**STUDY QUESTIONS:**
a: From the passage on Brown's farm stand case, list every quantity it states: amounts of money, lengths of time, and measurements.
b: According to the passage on Brown's farm stand case, why did Brown think he could buy his farm stand without first getting a license? Answer in one to three sentences.
c: Pick up the passage on Brown's farm stand case after its final sentence and write the next few sentences.

**EXCERPTED TEXT:**
+-------+

Brown countered that the state allowed farmers like him to produce small-scale farm products, such as the ones he produced for more than 30 years without a license, as long as they didn’t advertise or sell directly from the farm. Brown said he checked with the Maine state veterinarian and was told he didn’t need a license before purchasing his farm stand to sell at farmers markets in Blue Hill and elsewhere.

Cox, Brown’s attorney, argued that Brown was told that to be issued a distributor’s license, he would need to spend more than $20,000 to improve his farm stand to meet state requirements, effectively pricing him and small farmers like him out of business.

The Maine Supreme Judicial Court rejected each of Brown’s claims and ruled that his use of an 8.5-inch-by-11-inch sign at his farm stand saying, “This milk is not pasteurized,” wasn’t enough to comply with state law.

+-------+

**SOURCE DATA:**
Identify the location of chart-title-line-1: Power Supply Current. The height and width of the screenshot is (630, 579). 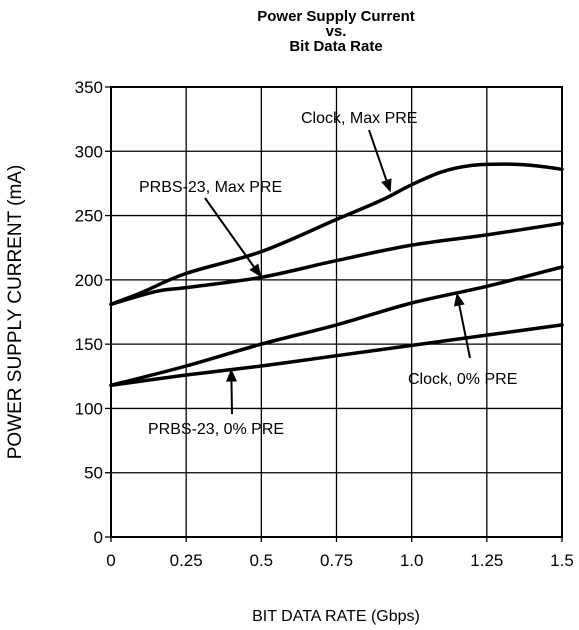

+-------+

**RESULTS BY TASK:**
a:
- More than 30 years (how long Brown produced his farm products without a license)
- More than $20,000 (the cost of improving his farm stand to qualify for a distributor's license)
- 8.5 inches by 11 inches (the size of the sign at his farm stand)

b: Brown said he checked with the Maine state veterinarian and was told he didn't need a license. He also held that the state let farmers like him produce small-scale farm products without a license, as long as they didn't advertise or sell directly from the farm.

c:
“The small sign does little to inform customers at the farm stand who might notice it, and does nothing to inform individuals who may consume milk from the container once it has left the farm stand,” Alexander wrote in the decision.

Randlett said he was pleased with the court’s ruling but that the case could have been resolved earlier if Brown or his attorney had cooperated with the state.

“I didn’t think it needed to go this far,” Randlett said. “We made several good faith attempts to work with Mr. Brown and his attorney.”

Cox did not return a phone call seeking comment.